歸處有青山 第823章 對峙
自打七夏在聖山之上將‘它’除了,易年便沒了困擾。
累了的時候也可以像普通人那般睡上一會兒。
將七夏葬進那小墳之後,少年睡了好多天,像是要把之前那些年缺的補回來一般。
睡覺有好處,但對易年來說好處隻有一個,偶爾能夢見七夏。
就像方纔那般。
感覺四肢傳來的麻癢,易年漸漸從昏迷中醒來。
可虛弱感與疼痛感侵襲著全身,連睜開眼睛的力氣都沒有。
手腳動不得,隻能躺在地上繼續被雨水淋著。
忽然想起昏迷之前的那聲孩啼,忍著頭疼向著聲音源頭聽去。
可除了嘈雜雨聲與幾個低沉的呼吸聲外,耳中再沒了彆的聲音。
就在想繼續聽聽的時候,嘈雜中多了一絲聲音。
那是腳步聲。
很輕,很快。
易年想睜眼看看,可無論怎麼努力,卻始終睜不開。
隻聽得那腳步聲越來越近,最後停在了自己身邊。
感覺到落在臉上的雨少了不少,應該是這人撐了把傘。
一聲聲響發出,像竹子被壓彎時發出的聲音。
然後是竹條或者木棍搭在濕衣服上的聲音,隨後又有腳步聲傳來。
與方纔的一樣。
不過方向不一樣,離著自己越來越遠。
幾息過後,消失在了雨中,再也聽不得。
易年不知這人是誰,用儘全身力氣朝著聲音離去的方向轉頭,可還沒等眼睛睜開,虛弱感再一次侵襲的腦海。
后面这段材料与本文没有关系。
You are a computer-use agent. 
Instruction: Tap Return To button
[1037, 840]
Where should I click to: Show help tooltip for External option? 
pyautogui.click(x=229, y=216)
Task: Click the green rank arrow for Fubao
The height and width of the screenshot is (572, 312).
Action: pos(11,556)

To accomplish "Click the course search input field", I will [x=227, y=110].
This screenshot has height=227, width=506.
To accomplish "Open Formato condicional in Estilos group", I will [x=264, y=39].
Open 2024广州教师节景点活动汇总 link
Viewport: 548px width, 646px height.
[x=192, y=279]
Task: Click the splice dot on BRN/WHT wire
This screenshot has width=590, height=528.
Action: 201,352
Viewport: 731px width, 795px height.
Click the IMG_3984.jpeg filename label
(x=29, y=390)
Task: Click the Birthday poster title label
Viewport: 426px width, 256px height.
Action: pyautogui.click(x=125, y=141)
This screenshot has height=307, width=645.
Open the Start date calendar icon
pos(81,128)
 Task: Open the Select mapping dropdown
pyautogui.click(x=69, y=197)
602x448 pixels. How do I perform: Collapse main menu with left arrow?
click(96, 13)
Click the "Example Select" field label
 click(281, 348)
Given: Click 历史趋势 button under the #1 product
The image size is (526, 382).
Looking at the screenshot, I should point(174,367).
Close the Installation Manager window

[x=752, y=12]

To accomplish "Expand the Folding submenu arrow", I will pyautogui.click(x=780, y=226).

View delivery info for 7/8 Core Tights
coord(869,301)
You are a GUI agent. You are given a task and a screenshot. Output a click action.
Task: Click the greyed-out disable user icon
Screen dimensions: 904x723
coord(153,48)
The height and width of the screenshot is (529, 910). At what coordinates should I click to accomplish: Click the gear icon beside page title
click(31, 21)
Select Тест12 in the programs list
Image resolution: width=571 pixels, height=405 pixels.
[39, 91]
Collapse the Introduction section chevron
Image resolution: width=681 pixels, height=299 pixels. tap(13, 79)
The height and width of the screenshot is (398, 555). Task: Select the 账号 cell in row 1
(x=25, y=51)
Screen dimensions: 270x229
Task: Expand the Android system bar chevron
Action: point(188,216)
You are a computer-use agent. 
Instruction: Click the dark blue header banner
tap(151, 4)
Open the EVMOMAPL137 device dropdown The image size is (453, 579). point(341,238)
眼前的朦朧變成了漆黑,睜開一條縫的眼睛像是看見了東西,又像是什麼都沒有看見。
頭無力一歪,再次昏死過去。
夜再長,也總有過去的時候。
傍晚下的雨同前天一樣,黎明時候慢慢停了下來。
東方的魚肚白將光明送到了小山村,陽光落在易年有了血色的臉上。
雨水濺落的泥點兒慢慢變乾,在臉上緊緊貼著。
胸前的起伏平穩,不算長的睫毛輕輕動著。
縫隙慢慢變大,少年終於睜開了眼睛。
看著東方升起的朝陽,眉心皺了皺。
刺眼。
本能的擡起手去擋,當將陽光遮住以後發現手能動了。
轉過手腕,瞧見昨夜自己親手割開的傷口已經消失。
撐著坐了起來,看見腿上的傷口也已經消失了。
活動了下雙腳,靈活自如。
全身上下瞧不出半點受傷痕跡,也不知是該哭還是該笑。
被人打的修為全失,但莫名得來的恢複速度確實有些誇張。
正想著的時候,神色忽然變了。
目光掃過四周,看著安靜的有些滲人的村子,心跳快了起來。
完了!
掙紮起身,跌跌撞撞的朝著離著自己最近的一間房子走去。
推開大門沿著小路到了房前,想伸手推門時,卻猶豫了起來。
一向極穩的手不自覺的顫抖起來,但絕不是手筋剛長好的原因。
深深吸了口氣,一咬牙,推開了房門。
在推開房門的瞬間,一股令人作嘔的血腥味兒撲麵而來。
沒空掩住口鼻,快步進了屋中。
當看見躺在血泊中早已沒了呼吸的兩人之後,愣在了原地。
下一刻,手上的顫抖傳遍了全身,回憶慢慢湧入了腦海。
昨天又看見了紅色的世界。
不是世界紅了,而是自己的眼睛紅了。
一個好久都沒起過的念頭出現在了腦海之中。
我又瘋了?
七夏不是已經將‘它’從我身上趕走了嗎?
為什麼會這樣?
‘它’回來了?
深吸口氣,神識沉入了白色世界。
當進入白色世界的瞬間,易年的心涼了半截。
因為七夏除掉‘它’之後空無一物的白色世界,不知何時又生出了一團黑氣。
就在易年進入白色世界之時,‘聽’見了那團黑氣中傳來的聲音。
“我說過,我就是你,你就是我,你我本是同源,又怎麼會被清除呢?”
易年沒有動手,沒有青光,自己根本奈何不了它,擡眼看向黑氣,開口道:
“你到底是什麼東西。”
“我就是你啊…”
戲謔聲音從黑氣中傳出。
聲音傳出的同時,黑氣開始翻湧。
輪廓顯現,慢慢變成了一個人,一身黑衣樣貌清秀的少年。
少年飄身落在易年身前,嘴角起了一絲笑意,開口道:
“你看,是不是一模一樣?”
白色世界裡,出現了兩個少年。
一人黑衣,一人白衣。
看著眼前這與自己一模一樣的人,易年的目光中閃過一絲光亮,堅定了搖了搖頭。
“你不是我…”
“為什麼?”
“因為你不是人,而我是…”
“重要嗎?”
黑衣少年笑著問道。
易年點了點頭。
“很重要。”
“為何?”
“你不是我,所以這身子是我的,你隻不過是寄生在我體內的一條可憐蟲,有我在,你便沒有出去的可能。”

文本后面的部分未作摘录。